Où l'on apprend les circonstances de la mort de Prion, sa véritable identité, la machination ourdie par sa grand-mère pour le venger... Et que la famille Reynoso a été manipulée depuis une dizaine d'années par un autre suspect identifié par Batman...
Ce pénultième chapitre de l'arc Flight prouve que cette intrigue traîne inutilement en longueur et est cousue de fil blanc avec des twists assez grotesques. C'est tout le problème de Tom Taylor sur Detective Comics : une absence de projet sur le long terme alors que, ironie du sort, la couverture de cet épisode montrait une voie possible à suivre.
Car au fond ce qui distingue, normalement, la série Batman de Detective Comics, c'est que, dans cette dernière, on doit suivre Batman prouvant ses qualités de détective, donc le voir en train d'enquêter davantage que se battre, même si l'action est quand même présente - on reste dans un comic book de super héros.
Malheureusement, depuis son arrivée sur le titre, on ne peut pas dire que les enquêtes imaginées par Tom Taylor soient palpitantes. Le talent de ce scénariste est ailleurs, dans la caractérisation des personnages, mais certainement pas dans la construction d'affaires susceptibles de tenir le lecteur en haleine pendant des mois.
Celle de l'arc Flight a multiplié les aspects invraisemblables et même ridicules - trop pour qu'on puisse encore être indulgent. Par ailleurs la faire traîner sur six numéros ne fait que souligner ses faiblesses et durer le déplaisir de la lire. Et puis, évidemment, comme depuis le début de son run Taylor s'appuie sur des éléments du passé qu'il a inventés mais qui n'ont aucun impact réel sur le présent.

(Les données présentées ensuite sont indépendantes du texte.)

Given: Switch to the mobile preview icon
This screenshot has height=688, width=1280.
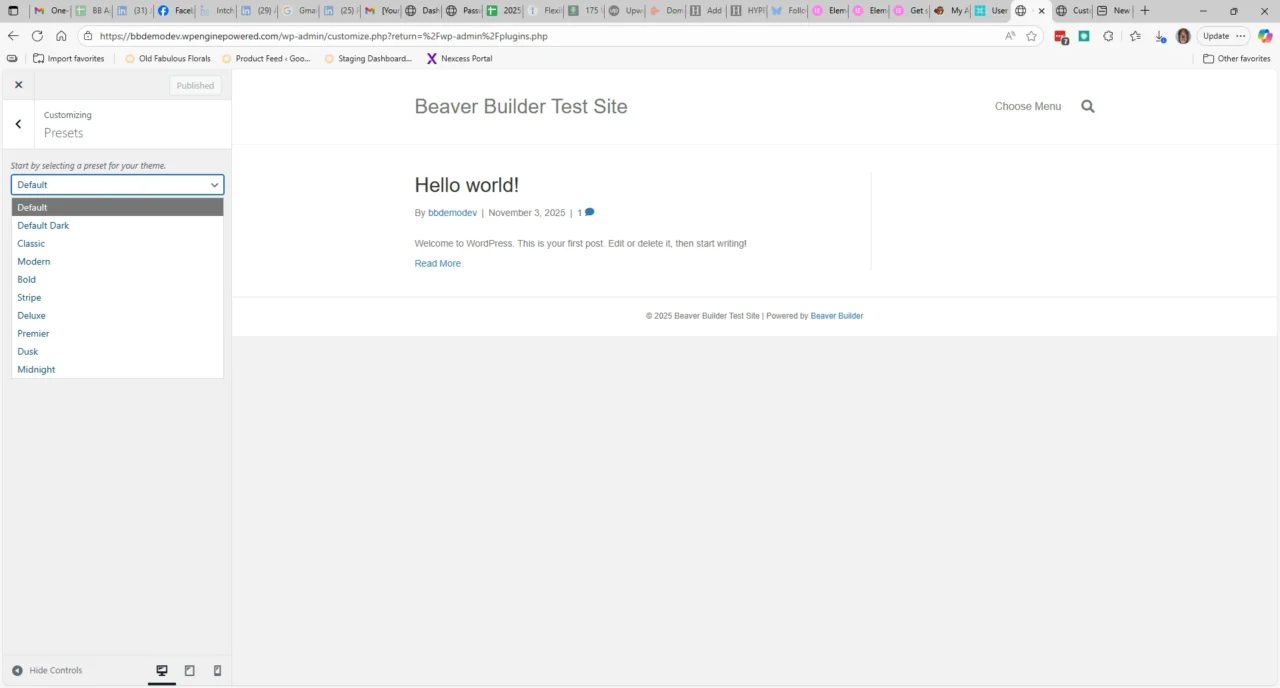Looking at the screenshot, I should click(217, 670).
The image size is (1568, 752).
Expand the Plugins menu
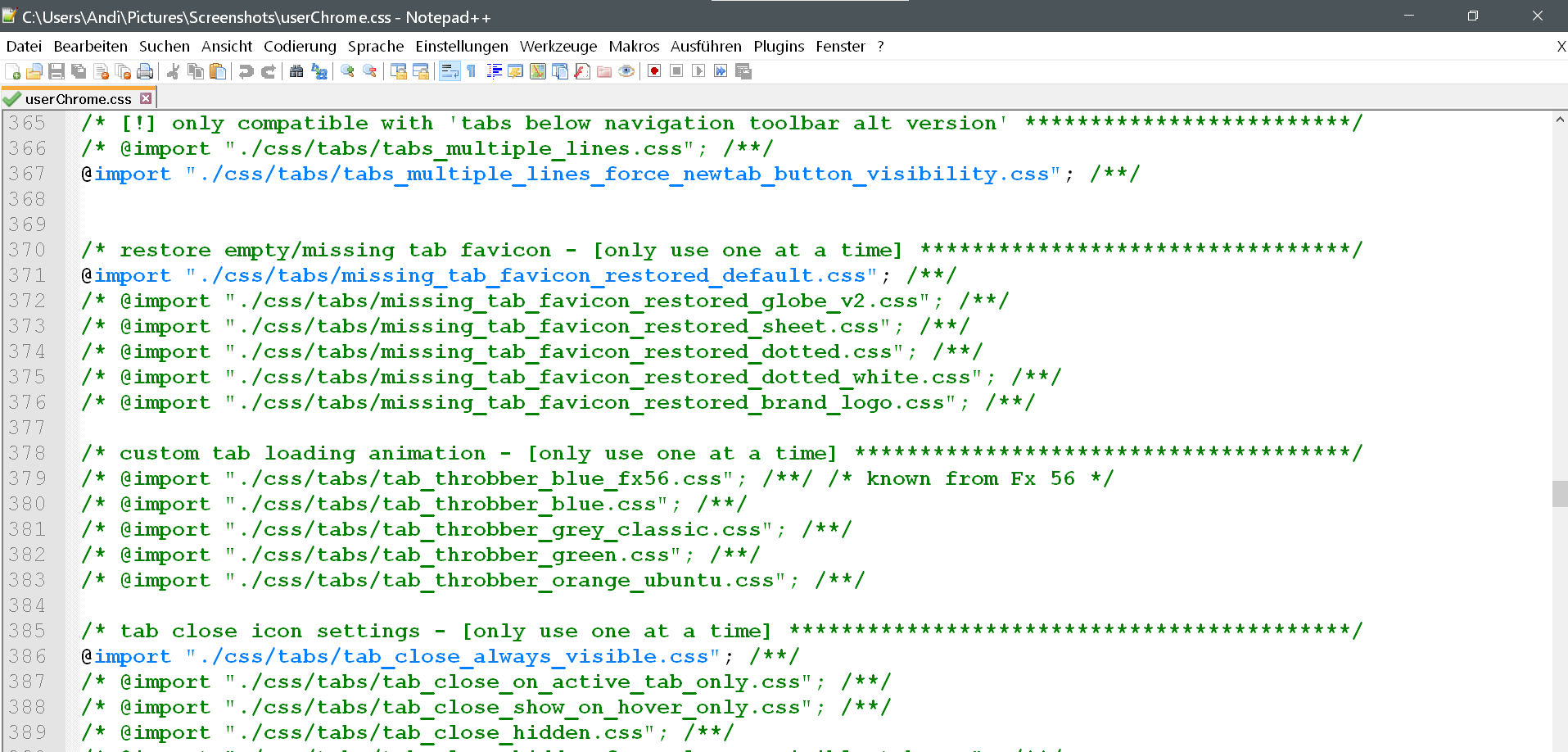(x=778, y=47)
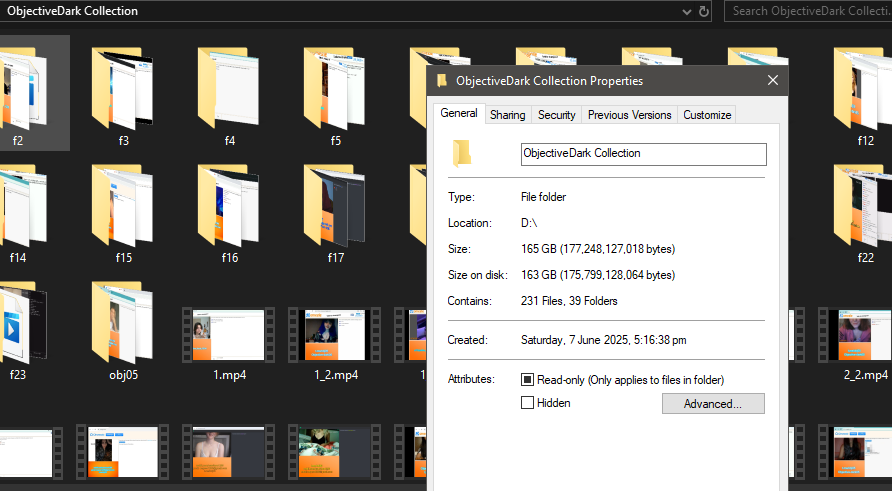Focus the Search ObjectiveDark Collection box
The width and height of the screenshot is (892, 491).
coord(810,11)
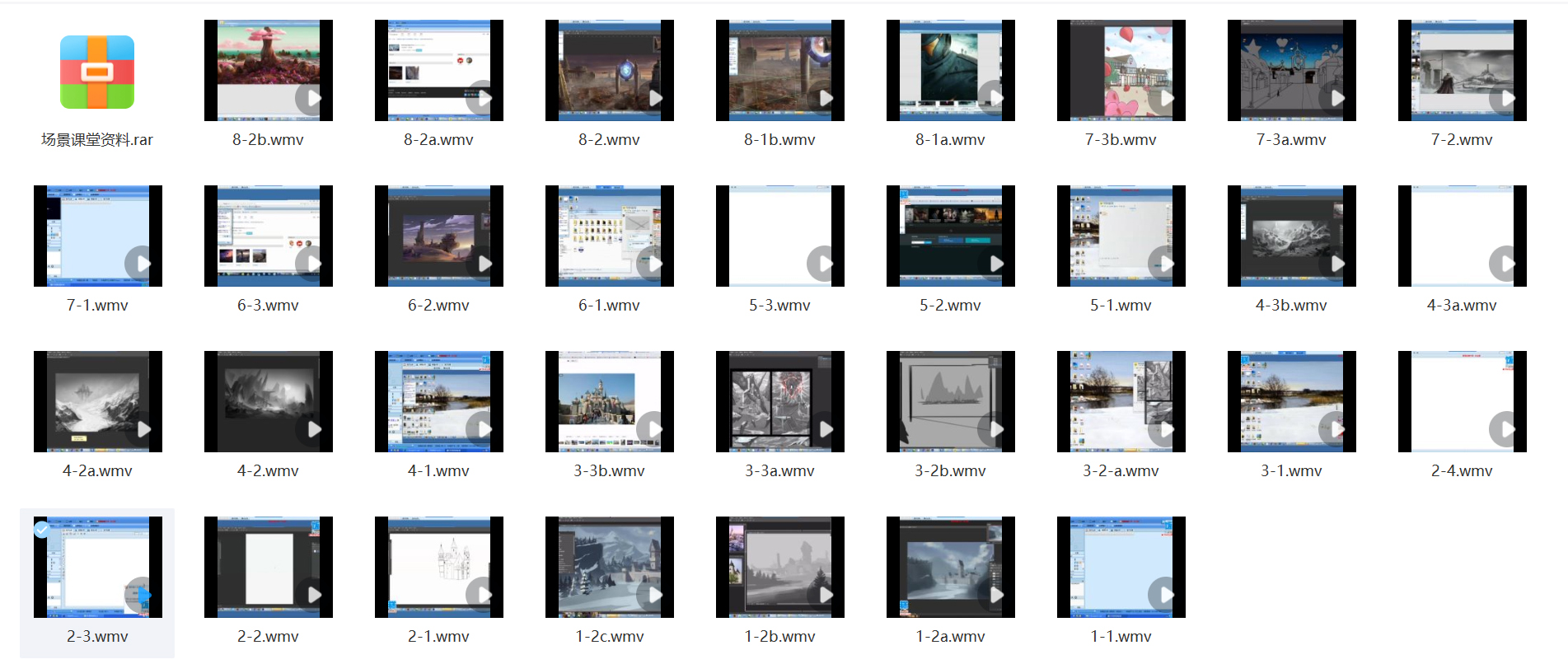Hit the play icon on 4-3a.wmv
The height and width of the screenshot is (664, 1568).
click(1505, 264)
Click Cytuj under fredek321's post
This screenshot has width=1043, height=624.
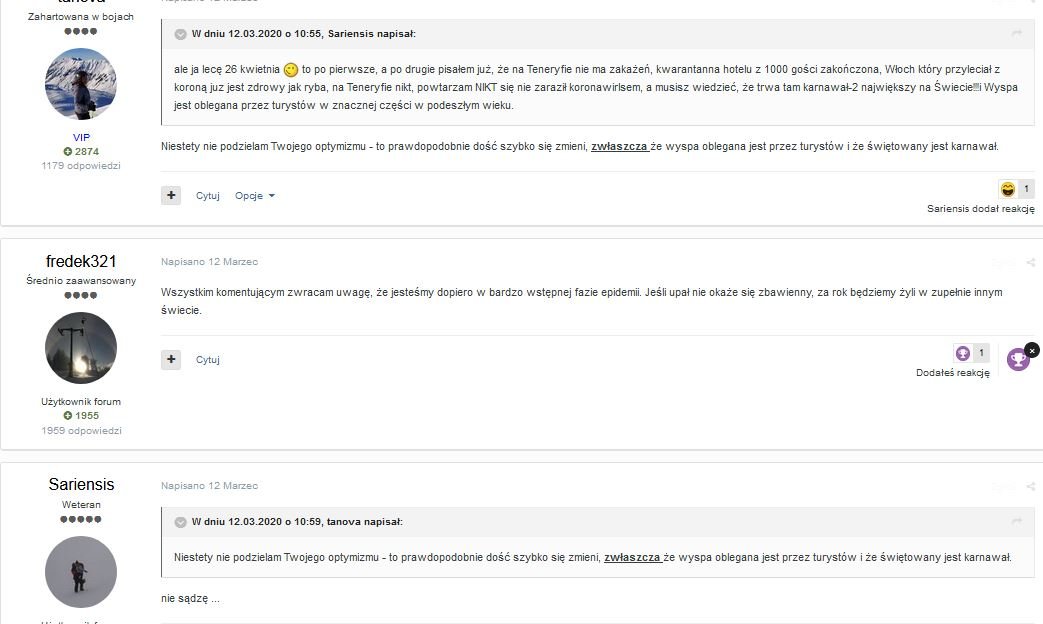(208, 360)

C'est bien joli de vouloir ajouter des éléments à la mythologie d'un personnage comme Batman (et plus généralement à la continuité de DC), mais encore faut-il être capable d'écrire ces éléments de manière à ce qu'ils aient l'air d'être intéressant, qu'ils apportent un vrai plus. Ce n'est pas le cas avec ce jeune justicier, Prion, mort dans des circonstances par ailleurs assez pathétiques alors qu'elles sont censées être tragiques pour Batman mais aussi pour Green Arrow et surtout pour Black Canary.
Jamais, à aucun moment, on n'a senti que cela accablait des héros qui ont eu le comptant d'épreuves, de deuils à surmonter. Prion est trop faiblement caractérisé, son influence sur l'existence des trois protagonistes trop limitée, pour que Taylor ait réussi à nous faire croire que sa mort représentait un traumatisme.
Si, comme le suggère la couverture de ce numéro, Detective Comics selon Taylor avait été l'occasion pour Batman de partager son titre historique avec d'autres héros, une sorte de Batman team-up en fait, cela n'aurait pas été beaucoup plus original, mais sans doute plus efficace. Ici convoquer Green Arrow et Black Canary n'ajoute rien au projet, leurs relations sont peu creusées et ce qui est supposé les avoir pareillement touchés n'a que trop peu de poids.
Mikel Janin est irréprochable mais c'est tout de même un gâchis d'utiliser ce dessinateur si talentueux pour des histoires aussi médiocres. En outre, après avoir longtemps dessiné Batman déjà sous la direction de Tom King, je ne vous cache pas que j'aimerai le voir exercer son art sur un autre personnage (un peu comme Jorge Jimenez qui dessine la chauve-souris depuis Tynion IV, Zdarsky et maintenant Fraction).
Vivement le mois prochain que ça se termine car, c'est acquis, après le #1112, j'arrête cette série qui m'a trop déçu.